I am mystified by the latest notice that came home from school with William. Today is Pajama Day, and I understand the first part of the instructions: “Remember pajamas need to be school-appropriate.” I am a LITTLE cranky that they are reminding me of something so obvious, but I am SURE (as in, “absolutely 100% sure, no need to convince me of it as if I were denying it, though feel free to give amusing examples”) that ALL school personnel have LONG SINCE stopped saying ANY sentence that begins “Surely any reasonable parent…,” and that the sentence about appropriateness is indeed warranted. Though it does seem as if a parent who would send a child to school in, say, just boxer shorts and socks, or in a satin cami and satin shorts with “SEXY” on the buns, would need more than a general sentence about appropriateness to point out to them that their choices were the ones being referred to as inappropriate.

Anyway, the next sentence is the one that mystifies me: it is italicized, and it reads “They may not be the ones you wear to bed.” Well, clearly!
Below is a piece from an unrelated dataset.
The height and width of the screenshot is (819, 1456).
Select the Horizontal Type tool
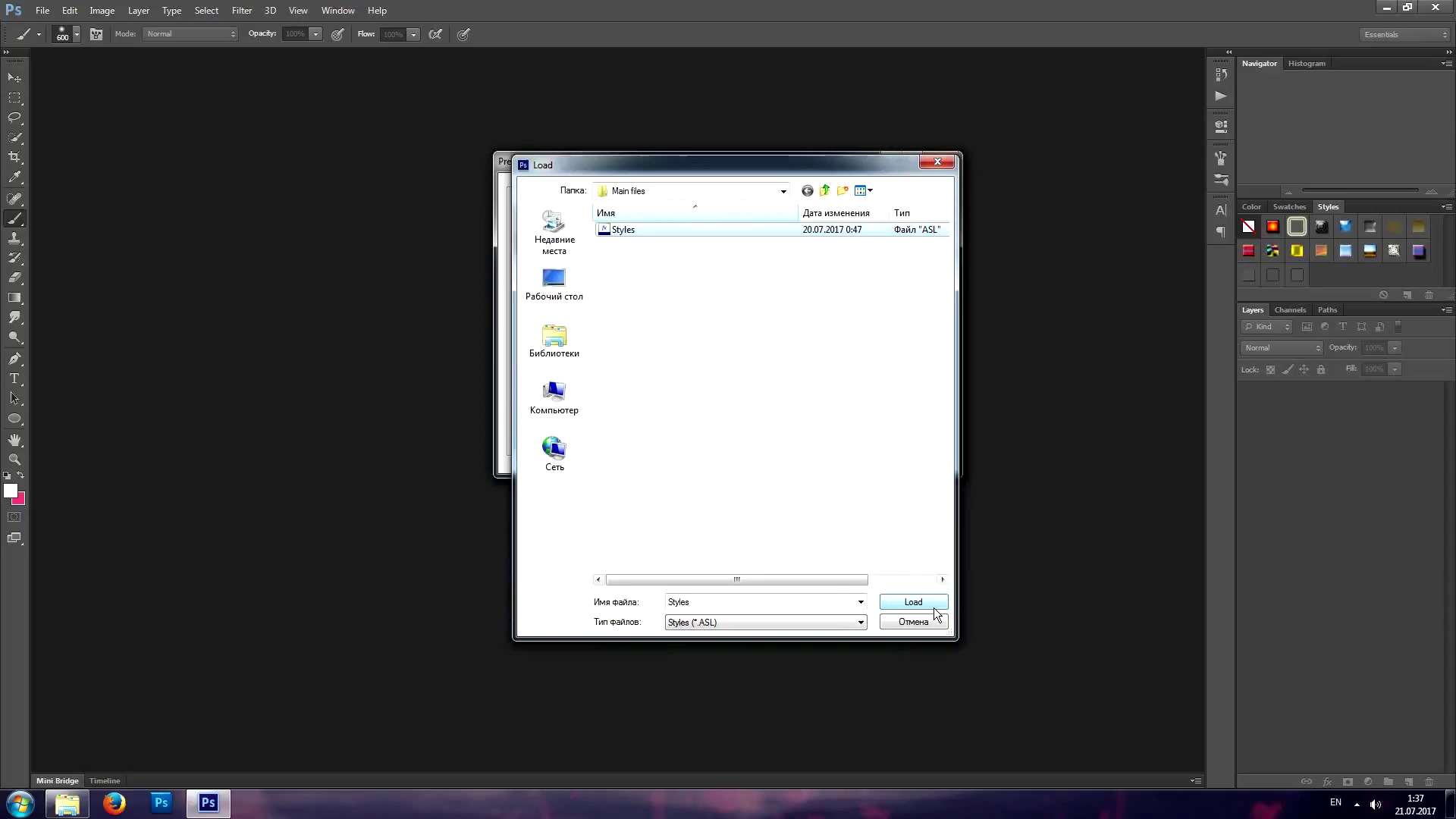point(14,378)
I mean, we all have at least ONE pair of pajamas we never wear to bed!

I don’t think the school is actually telling me that the children must wear pajamas to school that are not pajamas they’ve ever slept in. I think it’s a badly-phrased sentence, and that the school is trying to say one or two of the following things:

1. “It is okay to wear pajama-like clothing that is not in fact pajamas—such as sweat pants or yoga pants and a t-shirt.” They mean “might” instead of “may”—though even changing that word wouldn’t make the sentence clear enough.

2. “They should not be the pajamas you slept in the night before.” They might be trying to avoid children rolling out of bed and coming to school as-is.

Anyway, William is right now trying to decide if he’s going to wear sweatpants and a t-shirt, or if his popularity is stable enough to risk the feetie pajamas.